前妻の子・再婚家庭・認知した子の遺留分はどうなる?家族関係別にわかりやすく整理


「前妻の子にも遺留分はあるのだろうか」

「再婚後の家族に財産を多く残したいが、前の婚姻関係の子どもはどうなるのか」

「認知した子と認知していない子では、相続の扱いは違うのか」


相続のご相談のなかでも、前妻の子、後妻、再婚後の子、認知した子が関係するケースは、とくに感情的な対立が強くなりやすい類型です。家族として過ごしてきた時間の長さや、故人との関わり方に違いがあるため、「法律上そうだとしても納得できない」という気持ちが生まれやすいからです。


もっとも、相続や遺留分は、感情だけで決まるものではありません。実際には、婚姻関係や親子関係が法律上どう整理されるかによって、誰にどの権利があるのかが決まります。前妻の子だから不利になる、後妻との子だから有利になる、という単純な話ではなく、法的な立場を正確に確認することが出発点になります。
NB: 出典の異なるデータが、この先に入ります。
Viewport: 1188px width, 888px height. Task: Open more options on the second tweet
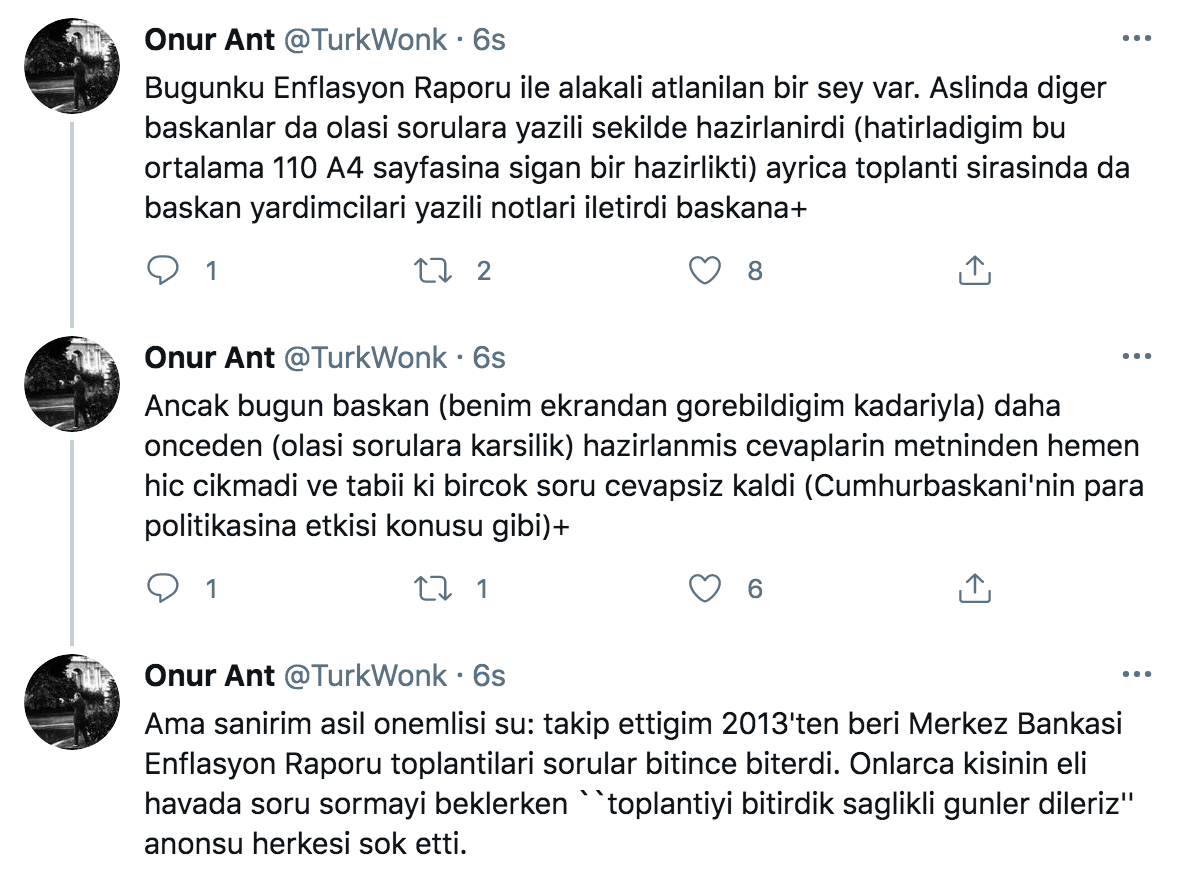click(x=1137, y=357)
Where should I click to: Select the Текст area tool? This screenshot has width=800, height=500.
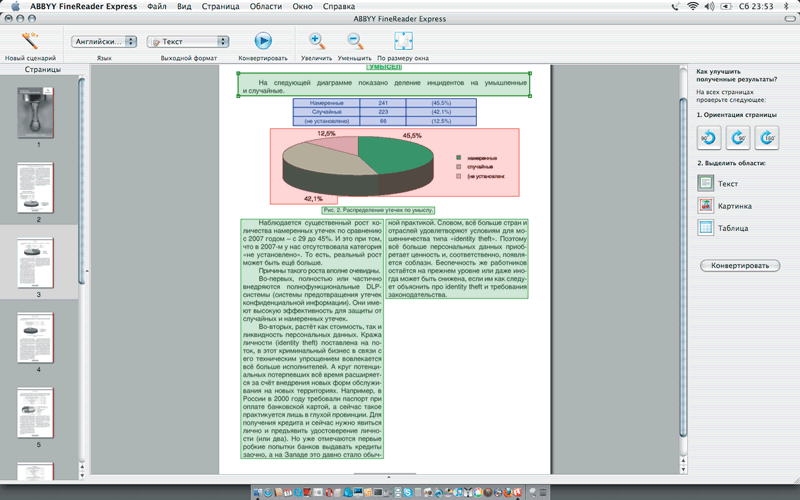pos(708,183)
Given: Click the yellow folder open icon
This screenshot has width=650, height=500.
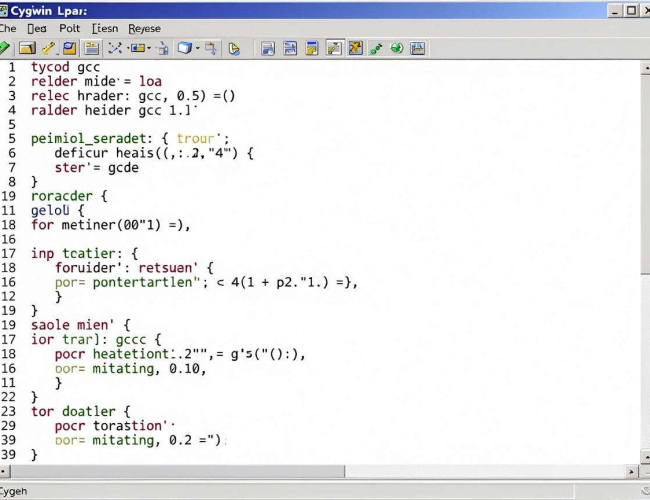Looking at the screenshot, I should pos(27,48).
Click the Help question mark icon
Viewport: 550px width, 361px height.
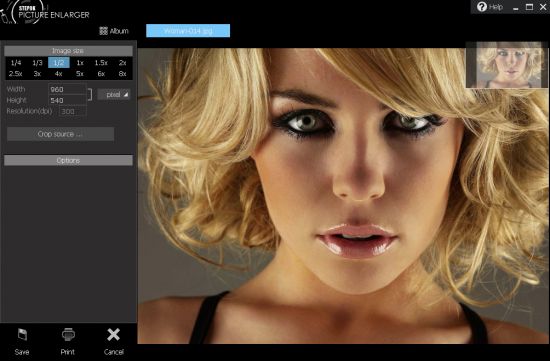(x=482, y=7)
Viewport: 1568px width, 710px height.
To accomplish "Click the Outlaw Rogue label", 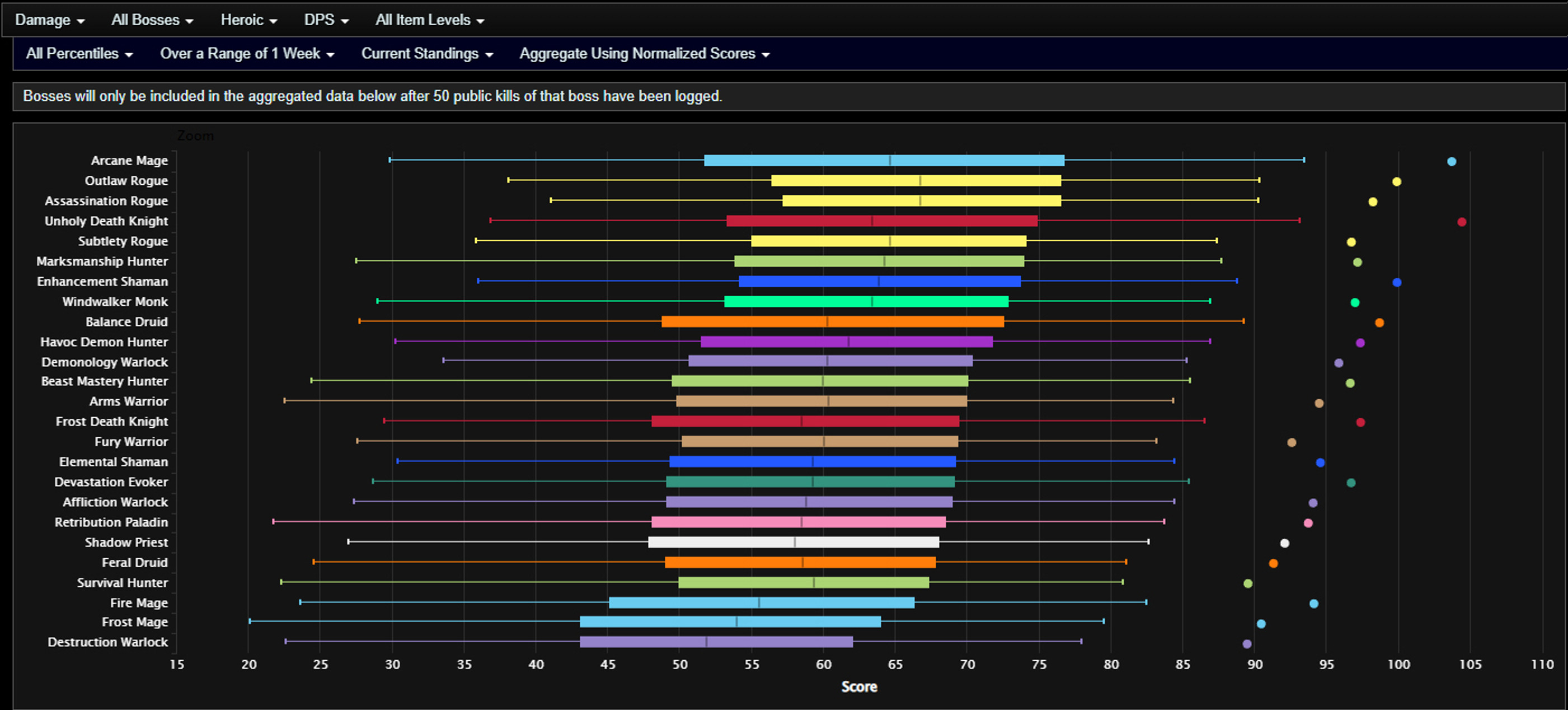I will tap(126, 181).
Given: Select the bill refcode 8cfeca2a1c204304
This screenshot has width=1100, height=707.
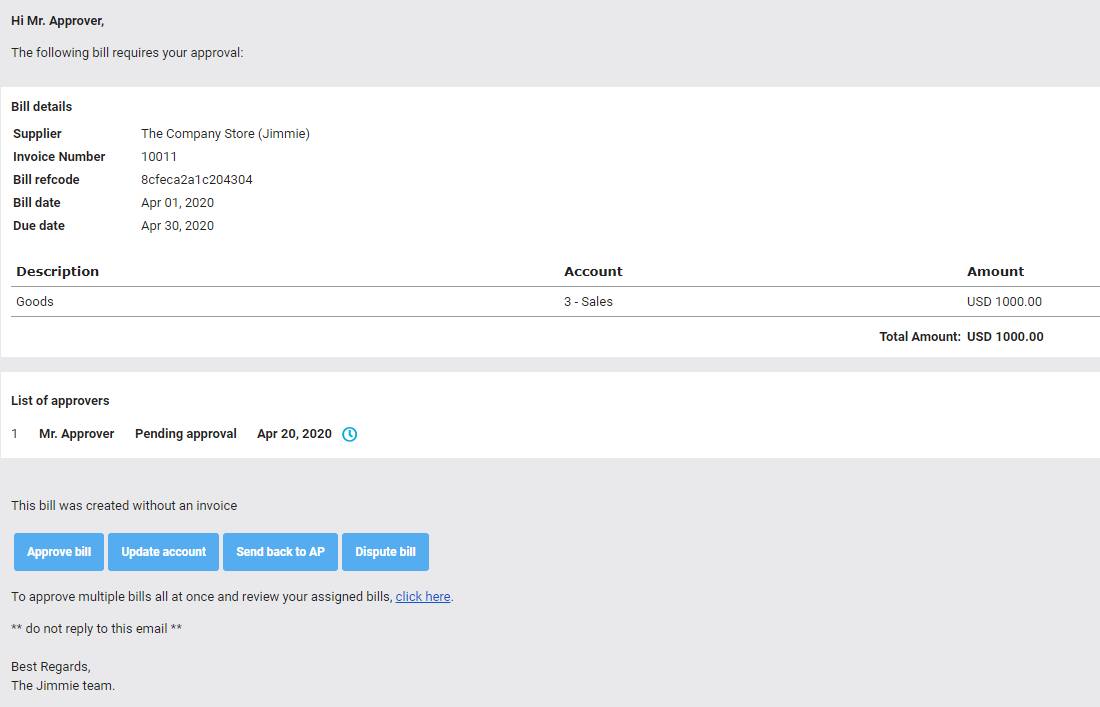Looking at the screenshot, I should (197, 179).
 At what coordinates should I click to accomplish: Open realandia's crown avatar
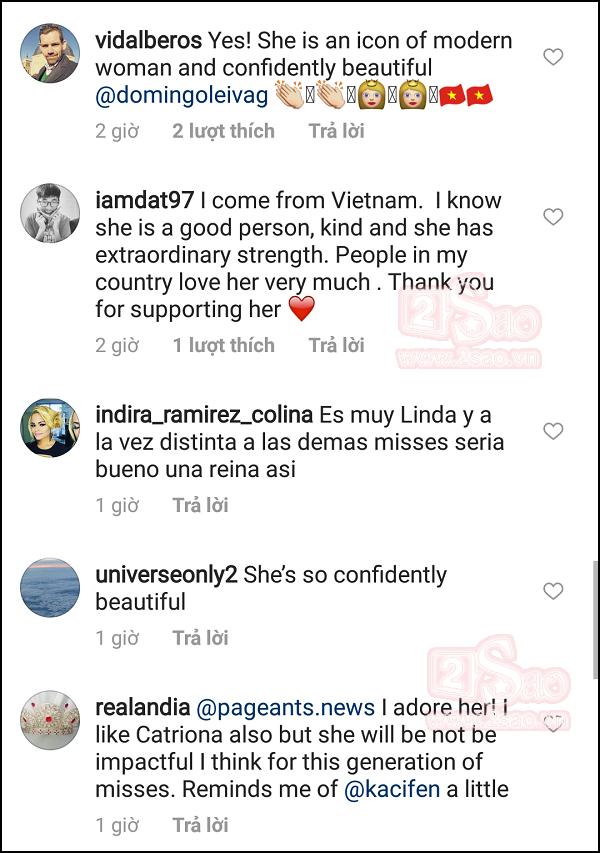tap(50, 720)
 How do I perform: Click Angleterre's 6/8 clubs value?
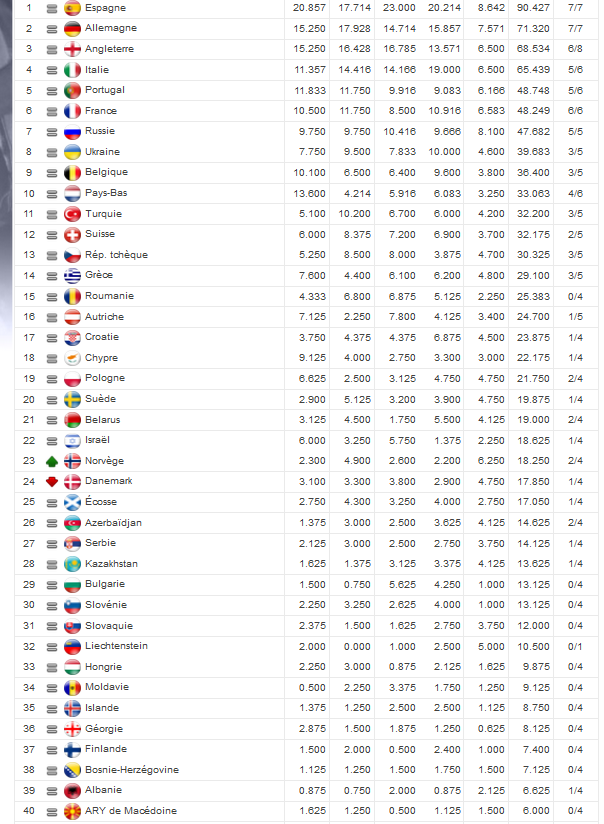click(576, 49)
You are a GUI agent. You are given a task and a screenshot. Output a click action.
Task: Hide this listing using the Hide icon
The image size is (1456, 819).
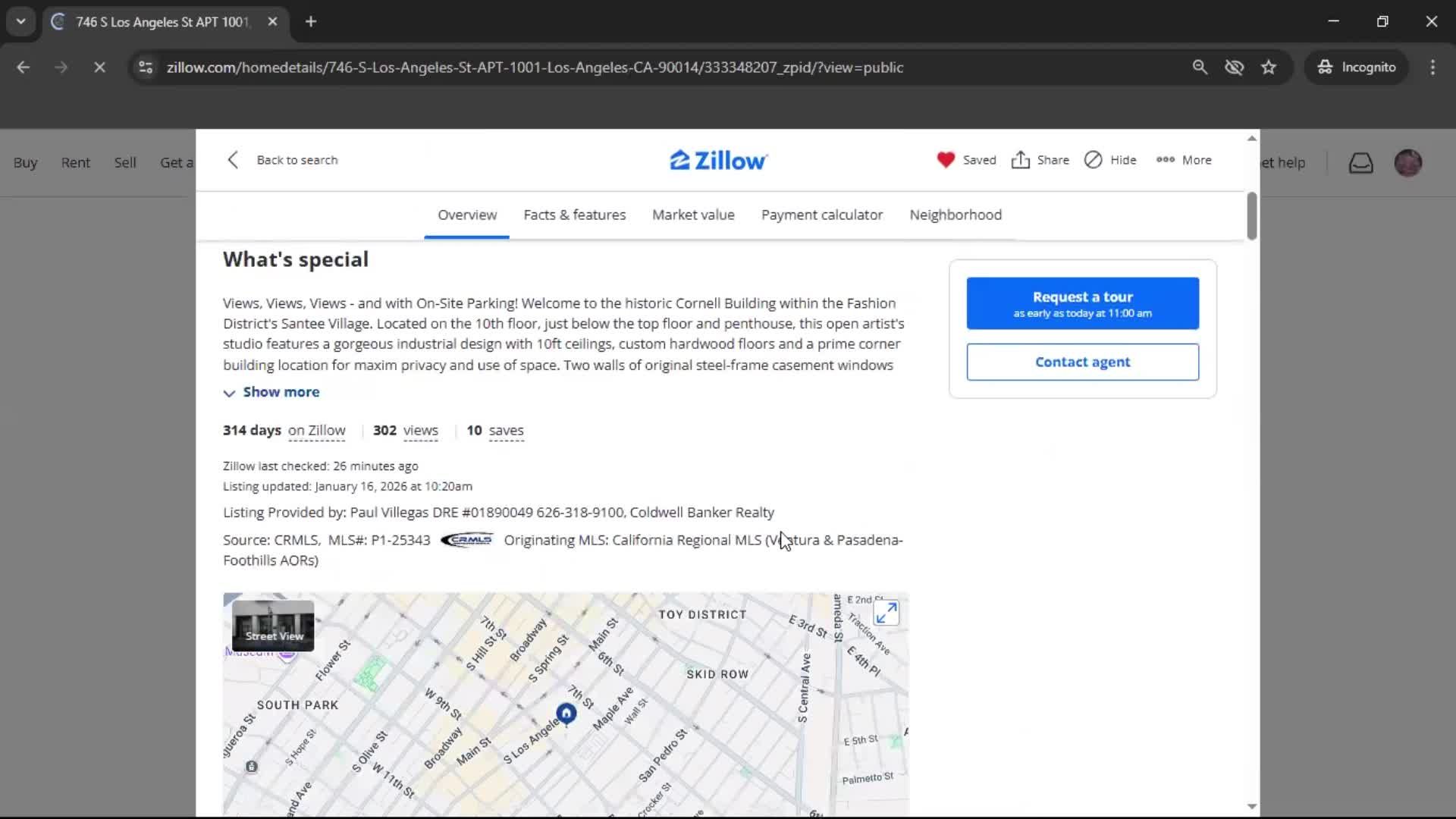[x=1094, y=160]
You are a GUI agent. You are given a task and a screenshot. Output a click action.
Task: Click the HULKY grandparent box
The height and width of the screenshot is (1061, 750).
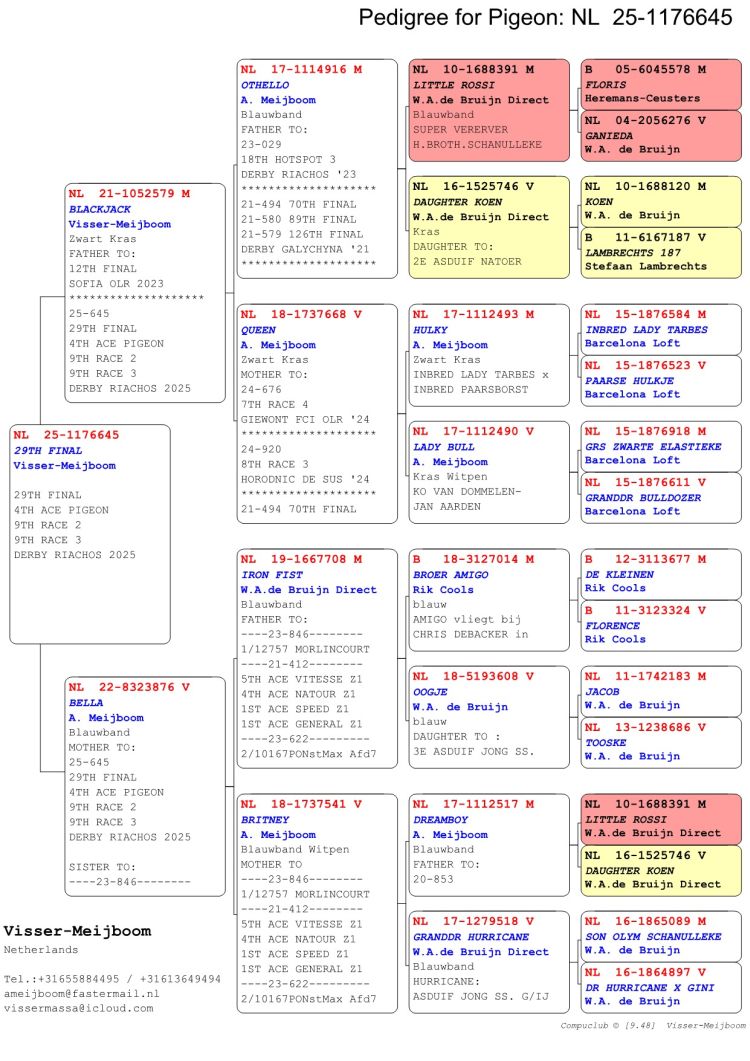(488, 354)
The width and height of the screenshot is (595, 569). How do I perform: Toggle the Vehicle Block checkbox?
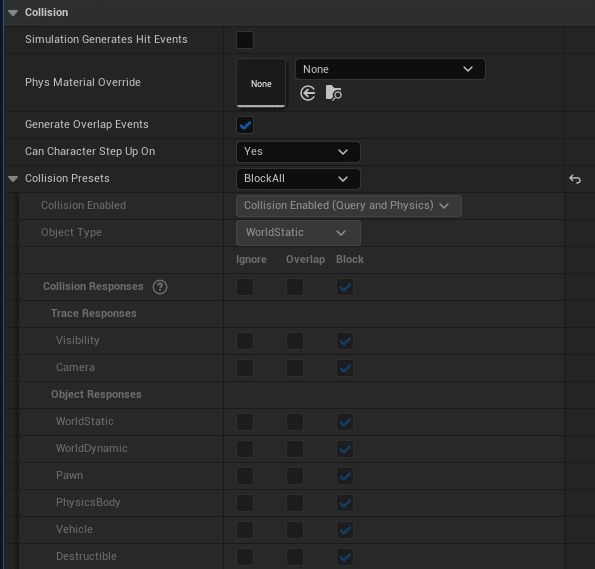click(x=345, y=530)
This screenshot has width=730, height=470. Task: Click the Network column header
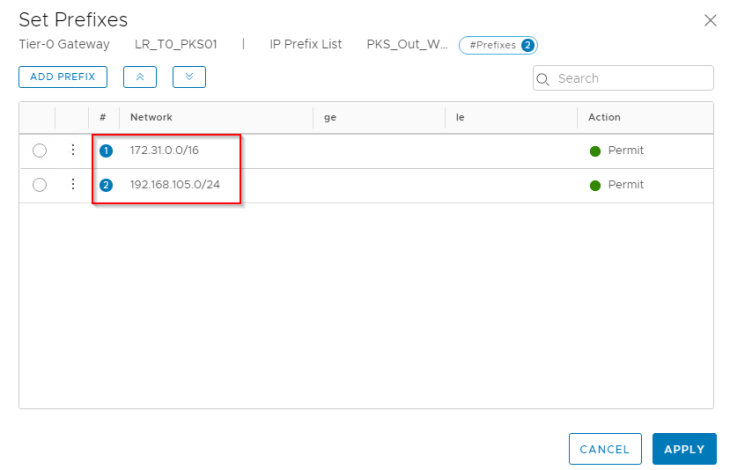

この記事では、前妻の子がいる相続を中心に、再婚家庭や認知した子がいる場合の遺留分について、家族関係ごとにわかりやすく整理します。あわせて、遺言で一部の家族に偏った財産の残し方をした場合にどうなるのか、複雑な家族関係の相続で最初に何を確認すべきかも解説します。


前妻の子や再婚家庭の相続で不安を抱えている方は、まずは基本ルールを落ち着いて確認していきましょう。


遺留分とは?前妻の子がいても基本ルールは変わらない

遺留分とは、一定の相続人に法律上保障された最低限の取り分のことです。被相続人は遺言によって財産の分け方を決めることができますが、まったく自由に決められるわけではありません。特定の相続人の生活や公平を守るために、一定の範囲で最低限の取り分が認められています。


遺留分が認められるのは、原則として配偶者、子、直系尊属です。これに対し、兄弟姉妹には遺留分がありません。この点は、家族関係が複雑な相続で誤解されやすいところです。たとえば「子どもとは疎遠だったから、代わりに兄弟に多く渡したい」と考えて遺言を書いたとしても、子には遺留分の問題が生じます。一方で、兄弟姉妹は相続人になることがあっても、遺留分侵害額請求はできません。


ここで大切なのは、前妻の子であっても、法律上の子である以上、後妻との子と同じく「子」として扱われるという点です。婚姻関係がすでに終了していることや、別居していたこと、交流が少なかったことだけで、遺留分がなくなるわけではありません。


つまり、「前妻の子だから遺留分はないのではないか」という理解は誤りです。前妻の子か、後妻との子かではなく、法律上の子に当たるかどうかが重要なのです。


なお、遺留分について基本から確認したい方は、関連記事として「兄弟姉妹には遺留分はあるのか」もあわせてご覧いただくと、誰に遺留分があるのかを整理しやすくなります。


前妻の子・後妻・再婚後の子がいる場合の遺留分を家族関係別に整理

前妻の子がいる相続では、まず「誰が相続人になるのか」を整理することが欠かせません。家族関係ごとに見ていきましょう。


配偶者と前妻の子がいる場合

被相続人に現在の配偶者がいて、前妻との間に子がいる場合、相続人は現在の配偶者と前妻の子です。前妻自身は、すでに離婚していれば相続人ではありません。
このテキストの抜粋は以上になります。